Pixel coordinate grounding data
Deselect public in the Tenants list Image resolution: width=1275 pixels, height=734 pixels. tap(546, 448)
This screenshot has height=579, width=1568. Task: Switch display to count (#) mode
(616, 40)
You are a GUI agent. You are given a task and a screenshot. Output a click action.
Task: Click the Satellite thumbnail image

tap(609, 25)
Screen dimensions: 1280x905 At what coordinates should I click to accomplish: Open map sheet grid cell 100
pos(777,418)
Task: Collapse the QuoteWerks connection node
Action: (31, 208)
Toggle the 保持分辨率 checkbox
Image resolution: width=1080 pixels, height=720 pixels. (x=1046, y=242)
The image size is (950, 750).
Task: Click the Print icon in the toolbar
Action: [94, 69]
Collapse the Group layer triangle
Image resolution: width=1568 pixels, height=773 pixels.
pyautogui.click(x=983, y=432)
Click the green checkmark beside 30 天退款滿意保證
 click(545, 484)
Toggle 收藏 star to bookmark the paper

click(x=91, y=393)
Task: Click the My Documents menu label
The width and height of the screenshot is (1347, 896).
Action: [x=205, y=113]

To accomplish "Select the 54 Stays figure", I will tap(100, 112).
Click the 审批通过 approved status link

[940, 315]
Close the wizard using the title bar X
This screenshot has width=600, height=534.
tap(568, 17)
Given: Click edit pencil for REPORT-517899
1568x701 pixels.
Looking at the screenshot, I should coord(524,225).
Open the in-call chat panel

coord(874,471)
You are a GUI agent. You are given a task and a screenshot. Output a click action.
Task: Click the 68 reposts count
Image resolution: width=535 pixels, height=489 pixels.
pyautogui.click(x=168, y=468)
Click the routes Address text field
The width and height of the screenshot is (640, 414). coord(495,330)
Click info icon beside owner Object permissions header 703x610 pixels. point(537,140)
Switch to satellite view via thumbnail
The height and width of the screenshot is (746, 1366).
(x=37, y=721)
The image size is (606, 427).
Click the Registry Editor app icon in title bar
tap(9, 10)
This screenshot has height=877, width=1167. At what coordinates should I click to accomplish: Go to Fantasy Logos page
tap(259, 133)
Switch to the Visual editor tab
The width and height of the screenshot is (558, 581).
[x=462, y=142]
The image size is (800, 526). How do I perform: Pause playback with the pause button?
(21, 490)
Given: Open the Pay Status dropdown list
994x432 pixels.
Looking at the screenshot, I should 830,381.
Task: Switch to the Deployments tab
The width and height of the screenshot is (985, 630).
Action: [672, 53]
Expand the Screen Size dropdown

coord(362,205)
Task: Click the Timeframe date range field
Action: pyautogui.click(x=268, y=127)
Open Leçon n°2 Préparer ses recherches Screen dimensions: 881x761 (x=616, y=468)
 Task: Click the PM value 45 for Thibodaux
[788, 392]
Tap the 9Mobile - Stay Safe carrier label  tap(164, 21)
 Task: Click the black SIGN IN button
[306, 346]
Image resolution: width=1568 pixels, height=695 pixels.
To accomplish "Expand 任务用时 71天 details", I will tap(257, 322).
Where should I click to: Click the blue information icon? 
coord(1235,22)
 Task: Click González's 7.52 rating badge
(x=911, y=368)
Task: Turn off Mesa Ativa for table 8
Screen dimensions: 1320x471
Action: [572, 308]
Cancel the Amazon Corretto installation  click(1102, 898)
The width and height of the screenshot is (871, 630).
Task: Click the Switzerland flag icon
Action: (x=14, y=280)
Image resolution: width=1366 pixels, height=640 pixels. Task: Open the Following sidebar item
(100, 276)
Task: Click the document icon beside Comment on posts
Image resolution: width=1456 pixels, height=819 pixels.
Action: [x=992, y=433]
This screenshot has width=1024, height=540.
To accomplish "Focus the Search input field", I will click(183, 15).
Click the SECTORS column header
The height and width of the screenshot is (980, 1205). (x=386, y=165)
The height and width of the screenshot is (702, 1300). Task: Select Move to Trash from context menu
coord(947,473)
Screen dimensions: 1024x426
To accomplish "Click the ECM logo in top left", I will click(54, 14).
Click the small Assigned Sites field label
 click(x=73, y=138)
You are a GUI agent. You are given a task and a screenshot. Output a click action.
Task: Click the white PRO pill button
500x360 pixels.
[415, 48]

WORK TO BE COMPLETED: Give the records above again, word for word.

RESPONSE TO THIS EXERCISE:
Deselect public in the Tenants list Image resolution: width=1275 pixels, height=734 pixels. tap(546, 448)
This screenshot has height=579, width=1568. Task: Switch display to count (#) mode
(616, 40)
You are a GUI agent. You are given a task and a screenshot. Output a click action.
Task: Click the Satellite thumbnail image

tap(609, 25)
Screen dimensions: 1280x905 At what coordinates should I click to accomplish: Open map sheet grid cell 100
pos(777,418)
Task: Collapse the QuoteWerks connection node
Action: (31, 208)
Toggle the 保持分辨率 checkbox
Image resolution: width=1080 pixels, height=720 pixels. (x=1046, y=242)
The image size is (950, 750).
Task: Click the Print icon in the toolbar
Action: [94, 69]
Collapse the Group layer triangle
Image resolution: width=1568 pixels, height=773 pixels.
pyautogui.click(x=983, y=432)
Click the green checkmark beside 30 天退款滿意保證
 click(545, 484)
Toggle 收藏 star to bookmark the paper

click(x=91, y=393)
Task: Click the My Documents menu label
The width and height of the screenshot is (1347, 896).
Action: [x=205, y=113]

To accomplish "Select the 54 Stays figure", I will tap(100, 112).
Click the 审批通过 approved status link

[940, 315]
Close the wizard using the title bar X
This screenshot has width=600, height=534.
tap(568, 17)
Given: Click edit pencil for REPORT-517899
1568x701 pixels.
Looking at the screenshot, I should coord(524,225).
Open the in-call chat panel

coord(874,471)
You are a GUI agent. You are given a task and a screenshot. Output a click action.
Task: Click the 68 reposts count
Image resolution: width=535 pixels, height=489 pixels.
pyautogui.click(x=168, y=468)
Click the routes Address text field
The width and height of the screenshot is (640, 414). coord(495,330)
Click info icon beside owner Object permissions header 703x610 pixels. point(537,140)
Switch to satellite view via thumbnail
The height and width of the screenshot is (746, 1366).
(x=37, y=721)
The image size is (606, 427).
Click the Registry Editor app icon in title bar
tap(9, 10)
This screenshot has height=877, width=1167. At what coordinates should I click to accomplish: Go to Fantasy Logos page
tap(259, 133)
Switch to the Visual editor tab
The width and height of the screenshot is (558, 581).
[x=462, y=142]
The image size is (800, 526). How do I perform: Pause playback with the pause button?
(21, 490)
Given: Open the Pay Status dropdown list
994x432 pixels.
Looking at the screenshot, I should 830,381.
Task: Switch to the Deployments tab
The width and height of the screenshot is (985, 630).
Action: [672, 53]
Expand the Screen Size dropdown

coord(362,205)
Task: Click the Timeframe date range field
Action: pyautogui.click(x=268, y=127)
Open Leçon n°2 Préparer ses recherches Screen dimensions: 881x761 (x=616, y=468)
 Task: Click the PM value 45 for Thibodaux
[788, 392]
Tap the 9Mobile - Stay Safe carrier label  tap(164, 21)
 Task: Click the black SIGN IN button
[306, 346]
Image resolution: width=1568 pixels, height=695 pixels.
To accomplish "Expand 任务用时 71天 details", I will tap(257, 322).
Where should I click to: Click the blue information icon? 
coord(1235,22)
 Task: Click González's 7.52 rating badge
(x=911, y=368)
Task: Turn off Mesa Ativa for table 8
Screen dimensions: 1320x471
Action: [572, 308]
Cancel the Amazon Corretto installation  click(1102, 898)
The width and height of the screenshot is (871, 630).
Task: Click the Switzerland flag icon
Action: (x=14, y=280)
Image resolution: width=1366 pixels, height=640 pixels. Task: Open the Following sidebar item
(100, 276)
Task: Click the document icon beside Comment on posts
Image resolution: width=1456 pixels, height=819 pixels.
Action: [x=992, y=433]
This screenshot has width=1024, height=540.
To accomplish "Focus the Search input field", I will click(183, 15).
Click the SECTORS column header
The height and width of the screenshot is (980, 1205). (x=386, y=165)
The height and width of the screenshot is (702, 1300). Task: Select Move to Trash from context menu
coord(947,473)
Screen dimensions: 1024x426
To accomplish "Click the ECM logo in top left", I will click(54, 14).
Click the small Assigned Sites field label
 click(x=73, y=138)
You are a GUI agent. You are given a task and a screenshot. Output a click action.
Task: Click the white PRO pill button
500x360 pixels.
[415, 48]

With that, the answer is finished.